» **What you have to do**:
Every record, from first to last, should be retyped word for word.

Dataset entries
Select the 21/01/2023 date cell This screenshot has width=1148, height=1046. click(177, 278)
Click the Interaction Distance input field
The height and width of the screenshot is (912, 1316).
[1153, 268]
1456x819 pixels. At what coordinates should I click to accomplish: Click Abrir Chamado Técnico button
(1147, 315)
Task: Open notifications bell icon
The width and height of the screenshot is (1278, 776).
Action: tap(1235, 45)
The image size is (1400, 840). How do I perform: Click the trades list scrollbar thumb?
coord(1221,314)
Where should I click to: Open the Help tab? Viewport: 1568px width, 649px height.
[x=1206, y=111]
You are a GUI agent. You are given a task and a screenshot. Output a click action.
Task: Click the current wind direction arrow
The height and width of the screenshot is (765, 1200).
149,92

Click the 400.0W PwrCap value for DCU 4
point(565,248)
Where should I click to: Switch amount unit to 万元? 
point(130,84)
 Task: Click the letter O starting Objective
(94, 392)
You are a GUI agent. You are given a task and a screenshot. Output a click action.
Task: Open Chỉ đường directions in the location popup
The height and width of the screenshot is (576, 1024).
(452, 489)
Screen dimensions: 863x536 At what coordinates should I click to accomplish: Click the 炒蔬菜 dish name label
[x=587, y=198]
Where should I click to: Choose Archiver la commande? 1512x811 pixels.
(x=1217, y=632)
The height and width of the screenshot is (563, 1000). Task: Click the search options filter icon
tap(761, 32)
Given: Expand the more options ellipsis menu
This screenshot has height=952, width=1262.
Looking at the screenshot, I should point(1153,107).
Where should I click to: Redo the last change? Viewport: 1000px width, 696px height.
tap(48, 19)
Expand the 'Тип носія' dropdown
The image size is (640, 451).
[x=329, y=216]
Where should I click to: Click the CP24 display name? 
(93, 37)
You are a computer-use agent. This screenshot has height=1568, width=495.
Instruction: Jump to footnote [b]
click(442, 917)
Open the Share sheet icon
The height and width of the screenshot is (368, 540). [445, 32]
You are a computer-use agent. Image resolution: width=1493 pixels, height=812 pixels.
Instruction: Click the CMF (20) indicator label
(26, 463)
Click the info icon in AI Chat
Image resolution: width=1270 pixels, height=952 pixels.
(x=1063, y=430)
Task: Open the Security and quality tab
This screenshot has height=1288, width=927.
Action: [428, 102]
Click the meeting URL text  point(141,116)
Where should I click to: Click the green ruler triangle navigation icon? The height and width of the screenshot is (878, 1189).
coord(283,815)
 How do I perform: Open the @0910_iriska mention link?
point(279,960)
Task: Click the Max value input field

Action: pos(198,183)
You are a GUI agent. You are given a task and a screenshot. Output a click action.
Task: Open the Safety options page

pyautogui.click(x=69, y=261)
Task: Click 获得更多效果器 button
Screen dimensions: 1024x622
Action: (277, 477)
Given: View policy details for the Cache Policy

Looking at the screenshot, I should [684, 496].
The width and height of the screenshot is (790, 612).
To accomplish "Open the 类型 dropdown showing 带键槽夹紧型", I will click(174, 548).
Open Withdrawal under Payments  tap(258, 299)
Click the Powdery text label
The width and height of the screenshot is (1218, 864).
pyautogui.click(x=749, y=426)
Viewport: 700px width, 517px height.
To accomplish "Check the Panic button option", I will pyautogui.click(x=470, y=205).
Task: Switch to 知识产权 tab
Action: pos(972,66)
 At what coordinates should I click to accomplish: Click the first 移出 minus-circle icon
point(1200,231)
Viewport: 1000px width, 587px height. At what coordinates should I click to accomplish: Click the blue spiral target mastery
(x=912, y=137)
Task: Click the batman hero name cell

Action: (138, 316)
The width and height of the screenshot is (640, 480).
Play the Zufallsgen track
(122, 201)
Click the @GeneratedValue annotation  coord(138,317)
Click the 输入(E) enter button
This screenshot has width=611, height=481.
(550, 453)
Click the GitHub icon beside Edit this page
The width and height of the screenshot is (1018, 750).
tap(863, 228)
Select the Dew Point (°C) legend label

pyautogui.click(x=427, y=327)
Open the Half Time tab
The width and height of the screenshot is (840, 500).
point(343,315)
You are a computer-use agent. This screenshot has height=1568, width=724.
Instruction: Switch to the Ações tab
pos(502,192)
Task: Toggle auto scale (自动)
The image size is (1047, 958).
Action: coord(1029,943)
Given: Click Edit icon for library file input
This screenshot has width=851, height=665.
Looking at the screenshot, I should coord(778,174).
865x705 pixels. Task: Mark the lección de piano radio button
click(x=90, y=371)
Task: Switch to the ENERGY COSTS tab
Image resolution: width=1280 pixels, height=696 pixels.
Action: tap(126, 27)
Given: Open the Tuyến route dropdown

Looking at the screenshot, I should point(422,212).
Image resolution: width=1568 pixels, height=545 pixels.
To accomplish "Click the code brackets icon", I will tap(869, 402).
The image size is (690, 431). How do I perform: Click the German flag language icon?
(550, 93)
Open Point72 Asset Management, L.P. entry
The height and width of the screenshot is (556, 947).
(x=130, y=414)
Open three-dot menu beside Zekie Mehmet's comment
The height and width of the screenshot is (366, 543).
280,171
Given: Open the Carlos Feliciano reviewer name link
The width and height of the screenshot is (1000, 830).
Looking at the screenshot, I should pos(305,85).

» **Answer for the task**:
Select the 21/01/2023 date cell This screenshot has width=1148, height=1046. click(177, 278)
Click the Interaction Distance input field
The height and width of the screenshot is (912, 1316).
[1153, 268]
1456x819 pixels. At what coordinates should I click to accomplish: Click Abrir Chamado Técnico button
(1147, 315)
Task: Open notifications bell icon
The width and height of the screenshot is (1278, 776).
Action: tap(1235, 45)
The image size is (1400, 840). How do I perform: Click the trades list scrollbar thumb?
coord(1221,314)
Where should I click to: Open the Help tab? Viewport: 1568px width, 649px height.
[x=1206, y=111]
You are a GUI agent. You are given a task and a screenshot. Output a click action.
Task: Click the current wind direction arrow
The height and width of the screenshot is (765, 1200).
149,92

Click the 400.0W PwrCap value for DCU 4
point(565,248)
Where should I click to: Switch amount unit to 万元? 
point(130,84)
 Task: Click the letter O starting Objective
(94, 392)
You are a GUI agent. You are given a task and a screenshot. Output a click action.
Task: Open Chỉ đường directions in the location popup
The height and width of the screenshot is (576, 1024).
(452, 489)
Screen dimensions: 863x536 At what coordinates should I click to accomplish: Click the 炒蔬菜 dish name label
[x=587, y=198]
Where should I click to: Choose Archiver la commande? 1512x811 pixels.
(x=1217, y=632)
The height and width of the screenshot is (563, 1000). Task: Click the search options filter icon
tap(761, 32)
Given: Expand the more options ellipsis menu
This screenshot has height=952, width=1262.
Looking at the screenshot, I should point(1153,107).
Where should I click to: Redo the last change? Viewport: 1000px width, 696px height.
tap(48, 19)
Expand the 'Тип носія' dropdown
The image size is (640, 451).
[x=329, y=216]
Where should I click to: Click the CP24 display name? 
(93, 37)
You are a computer-use agent. This screenshot has height=1568, width=495.
Instruction: Jump to footnote [b]
click(442, 917)
Open the Share sheet icon
The height and width of the screenshot is (368, 540). [445, 32]
You are a computer-use agent. Image resolution: width=1493 pixels, height=812 pixels.
Instruction: Click the CMF (20) indicator label
(26, 463)
Click the info icon in AI Chat
Image resolution: width=1270 pixels, height=952 pixels.
(x=1063, y=430)
Task: Open the Security and quality tab
This screenshot has height=1288, width=927.
Action: [428, 102]
Click the meeting URL text  point(141,116)
Where should I click to: Click the green ruler triangle navigation icon? The height and width of the screenshot is (878, 1189).
coord(283,815)
 How do I perform: Open the @0910_iriska mention link?
point(279,960)
Task: Click the Max value input field

Action: pos(198,183)
You are a GUI agent. You are given a task and a screenshot. Output a click action.
Task: Open the Safety options page

pyautogui.click(x=69, y=261)
Task: Click 获得更多效果器 button
Screen dimensions: 1024x622
Action: (277, 477)
Given: View policy details for the Cache Policy

Looking at the screenshot, I should [684, 496].
The width and height of the screenshot is (790, 612).
To accomplish "Open the 类型 dropdown showing 带键槽夹紧型", I will click(174, 548).
Open Withdrawal under Payments  tap(258, 299)
Click the Powdery text label
The width and height of the screenshot is (1218, 864).
pyautogui.click(x=749, y=426)
Viewport: 700px width, 517px height.
To accomplish "Check the Panic button option", I will pyautogui.click(x=470, y=205).
Task: Switch to 知识产权 tab
Action: pos(972,66)
 At what coordinates should I click to accomplish: Click the first 移出 minus-circle icon
point(1200,231)
Viewport: 1000px width, 587px height. At what coordinates should I click to accomplish: Click the blue spiral target mastery
(x=912, y=137)
Task: Click the batman hero name cell

Action: (138, 316)
The width and height of the screenshot is (640, 480).
Play the Zufallsgen track
(122, 201)
Click the @GeneratedValue annotation  coord(138,317)
Click the 输入(E) enter button
This screenshot has width=611, height=481.
(550, 453)
Click the GitHub icon beside Edit this page
The width and height of the screenshot is (1018, 750).
tap(863, 228)
Select the Dew Point (°C) legend label

pyautogui.click(x=427, y=327)
Open the Half Time tab
The width and height of the screenshot is (840, 500).
point(343,315)
You are a computer-use agent. This screenshot has height=1568, width=724.
Instruction: Switch to the Ações tab
pos(502,192)
Task: Toggle auto scale (自动)
The image size is (1047, 958).
Action: coord(1029,943)
Given: Click Edit icon for library file input
This screenshot has width=851, height=665.
Looking at the screenshot, I should coord(778,174).
865x705 pixels. Task: Mark the lección de piano radio button
click(x=90, y=371)
Task: Switch to the ENERGY COSTS tab
Image resolution: width=1280 pixels, height=696 pixels.
Action: tap(126, 27)
Given: Open the Tuyến route dropdown

Looking at the screenshot, I should point(422,212).
Image resolution: width=1568 pixels, height=545 pixels.
To accomplish "Click the code brackets icon", I will tap(869, 402).
The image size is (690, 431). How do I perform: Click the German flag language icon?
(550, 93)
Open Point72 Asset Management, L.P. entry
The height and width of the screenshot is (556, 947).
(x=130, y=414)
Open three-dot menu beside Zekie Mehmet's comment
The height and width of the screenshot is (366, 543).
280,171
Given: Open the Carlos Feliciano reviewer name link
The width and height of the screenshot is (1000, 830).
Looking at the screenshot, I should pos(305,85).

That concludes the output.